• Task statement
Beginning with the line that contains "Close the GPU Clock graph window", restate each line below through the final one exactly, and exclude the pictures.

• Dataset records
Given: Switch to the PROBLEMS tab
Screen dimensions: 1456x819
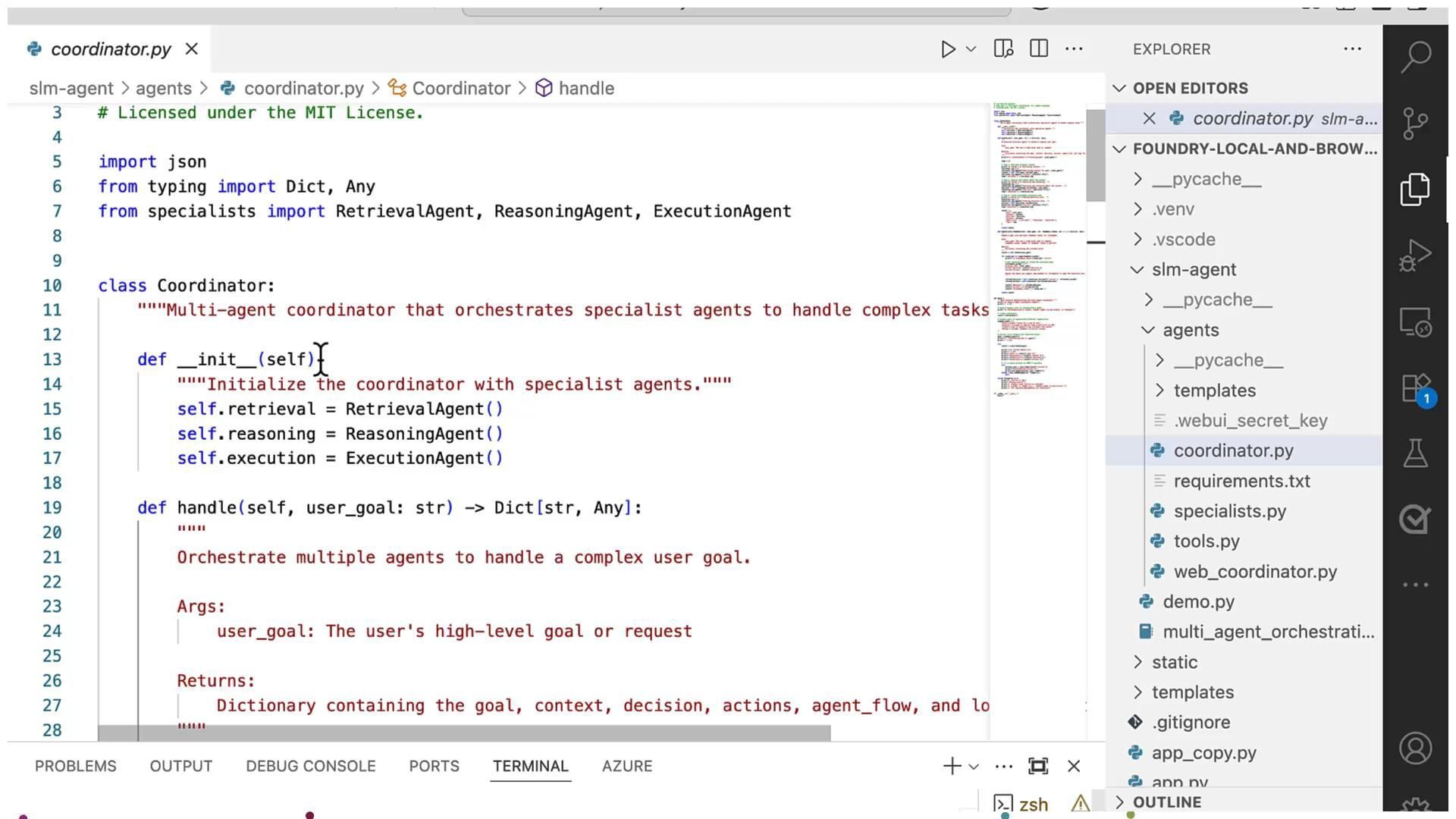Looking at the screenshot, I should [x=75, y=766].
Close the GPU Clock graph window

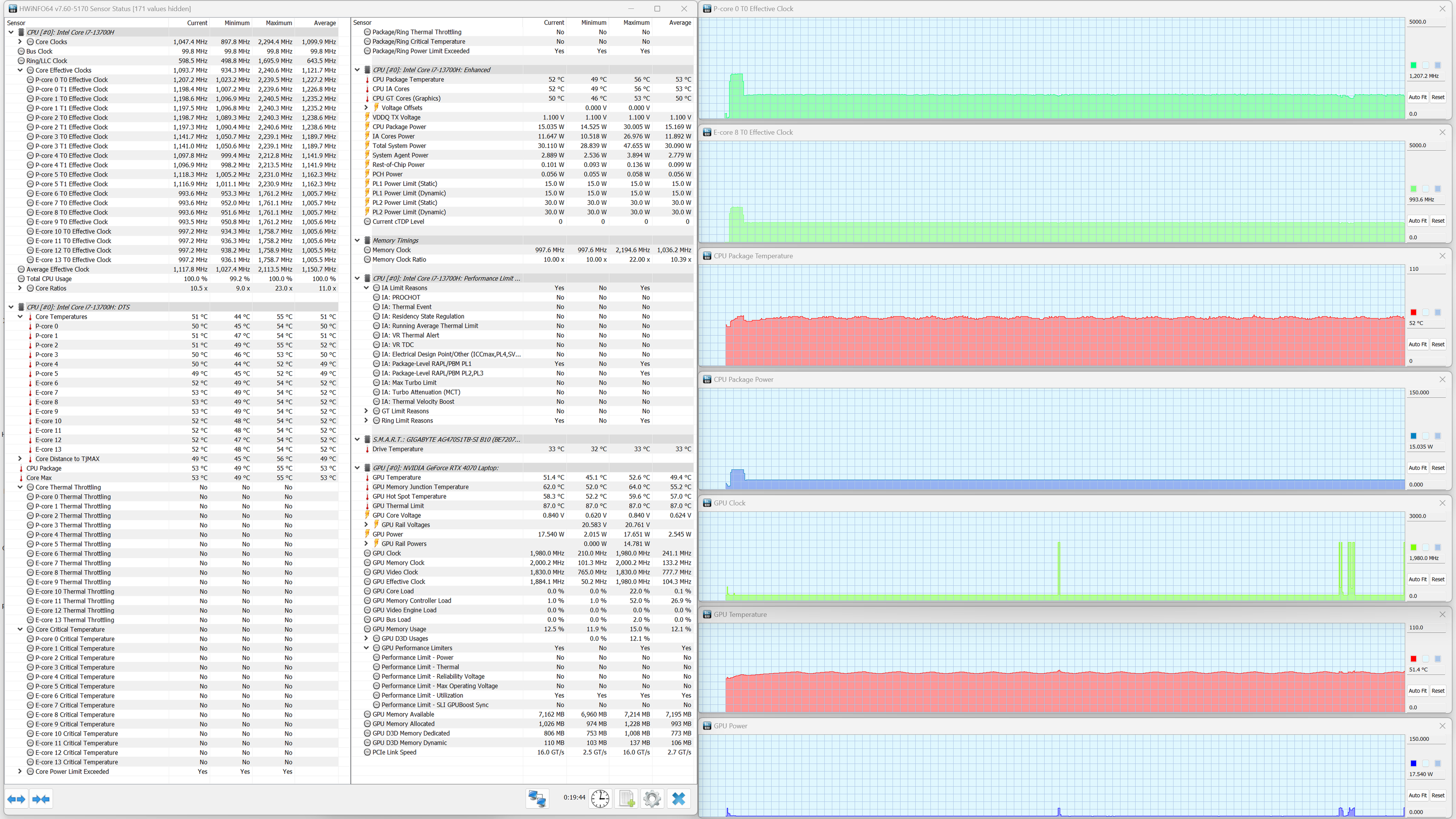[1442, 503]
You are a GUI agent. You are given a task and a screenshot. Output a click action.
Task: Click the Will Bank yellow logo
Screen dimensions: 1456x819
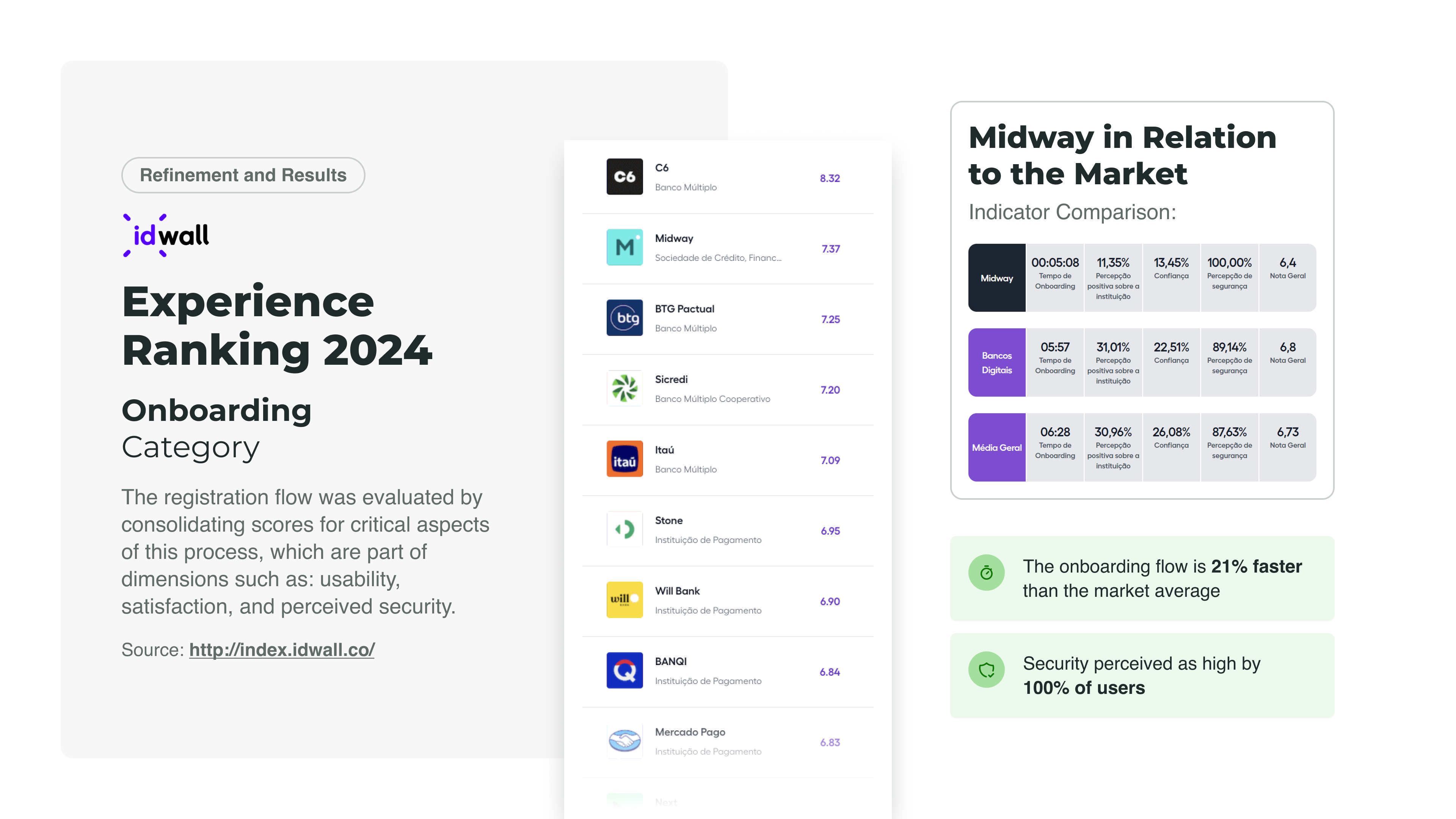click(624, 600)
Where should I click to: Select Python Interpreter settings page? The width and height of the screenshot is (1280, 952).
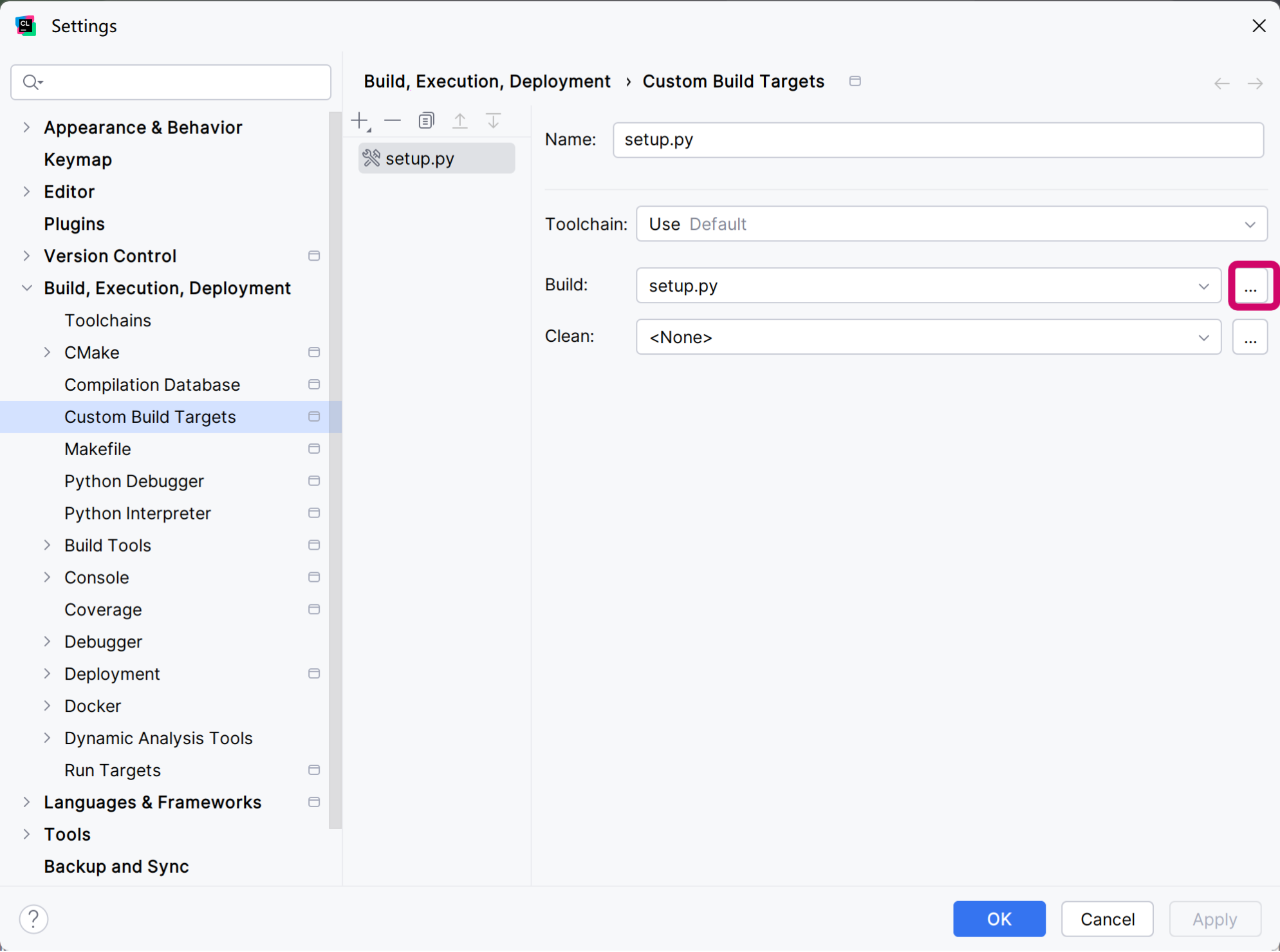[138, 514]
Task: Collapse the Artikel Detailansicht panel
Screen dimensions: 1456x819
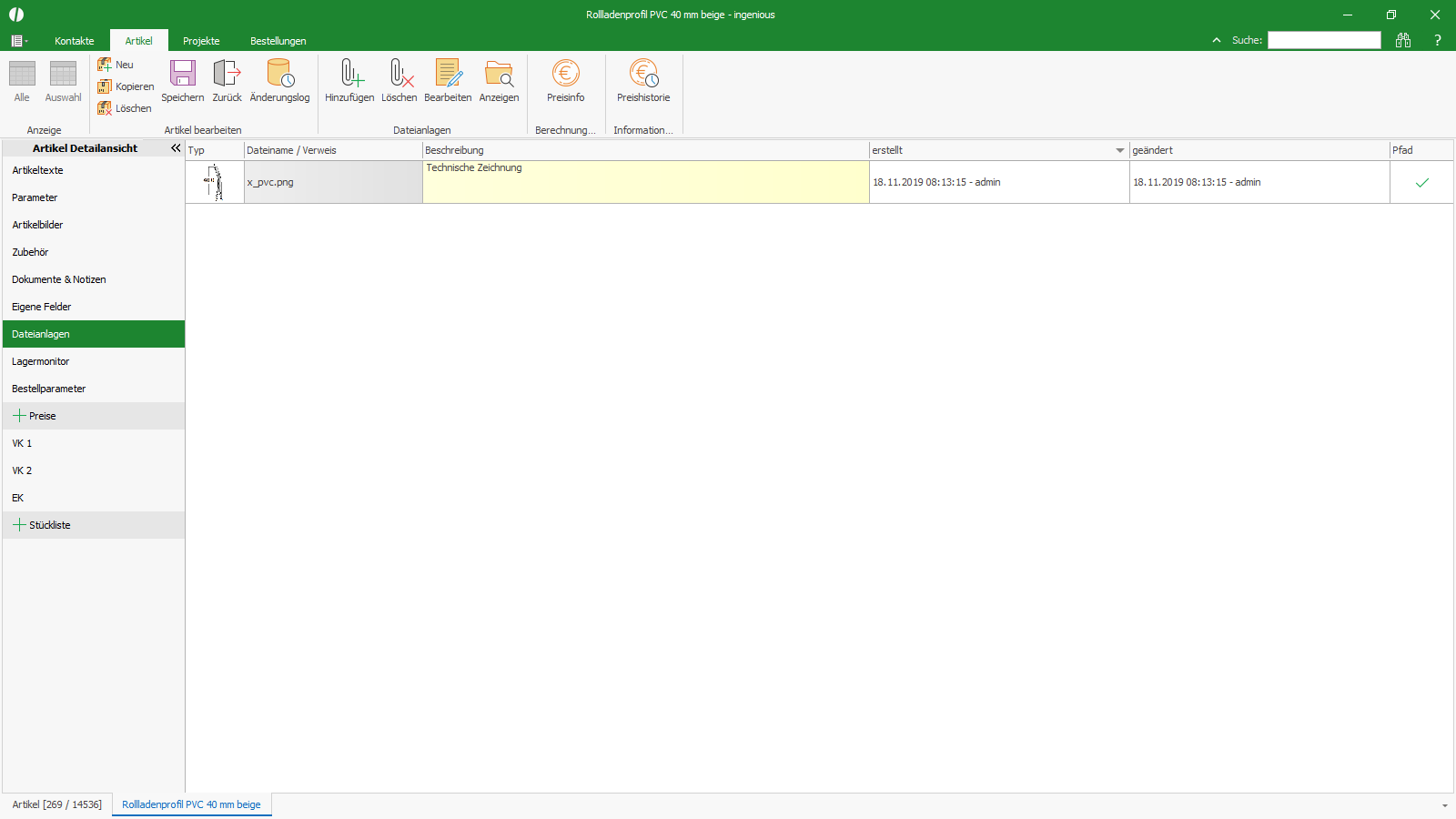Action: point(176,147)
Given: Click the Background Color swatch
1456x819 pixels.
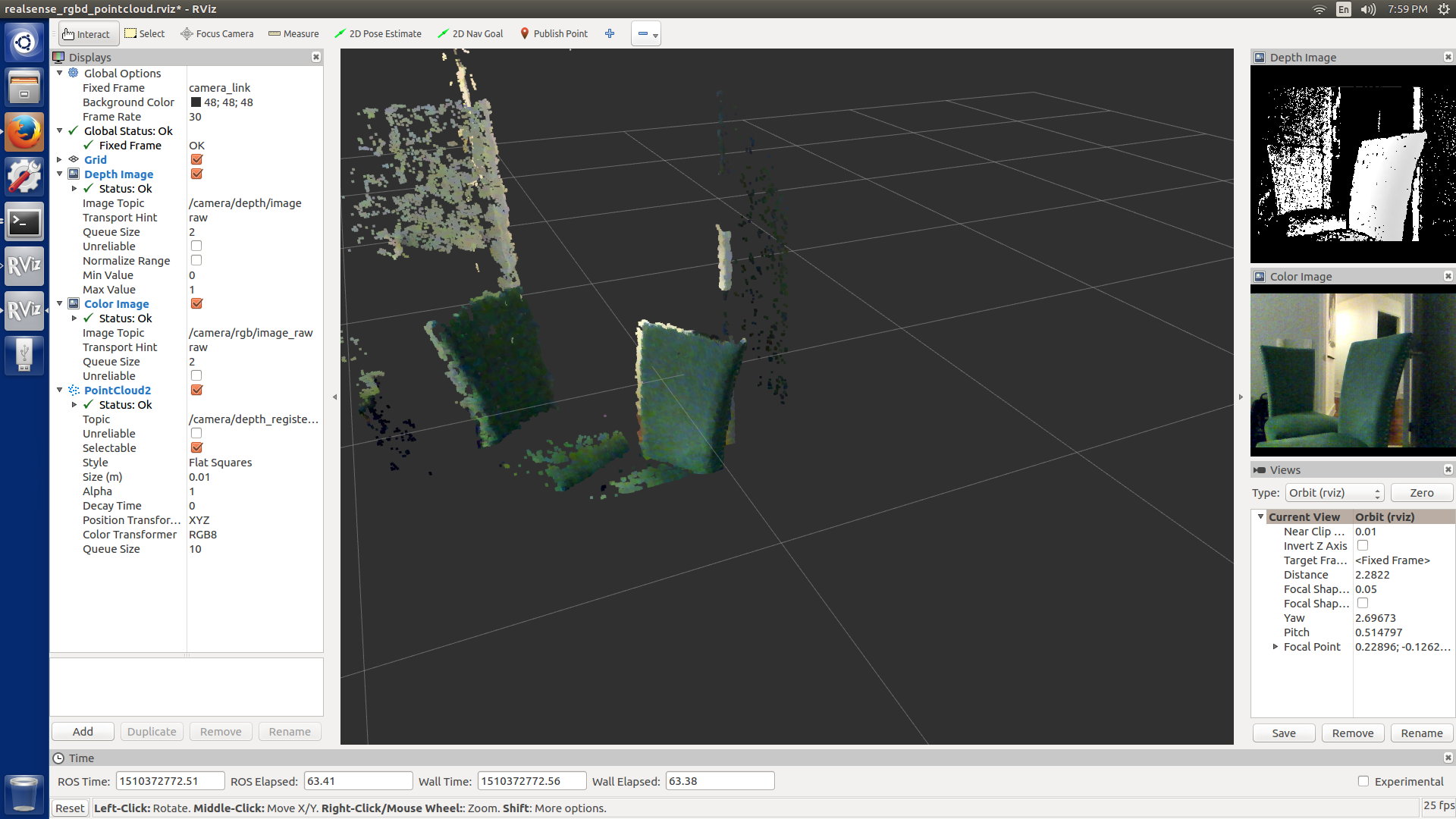Looking at the screenshot, I should pos(196,102).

• Written solution
Close the GPU Clock graph window

[1442, 503]
You are a GUI agent. You are given a task and a screenshot. Output a click action.
Task: Click the Will Bank yellow logo
Screen dimensions: 1456x819
click(624, 600)
Where should I click to: Select Python Interpreter settings page? The width and height of the screenshot is (1280, 952).
[138, 514]
Task: Collapse the Artikel Detailansicht panel
Screen dimensions: 1456x819
Action: point(176,147)
Given: Click the Background Color swatch
1456x819 pixels.
Looking at the screenshot, I should pos(196,102).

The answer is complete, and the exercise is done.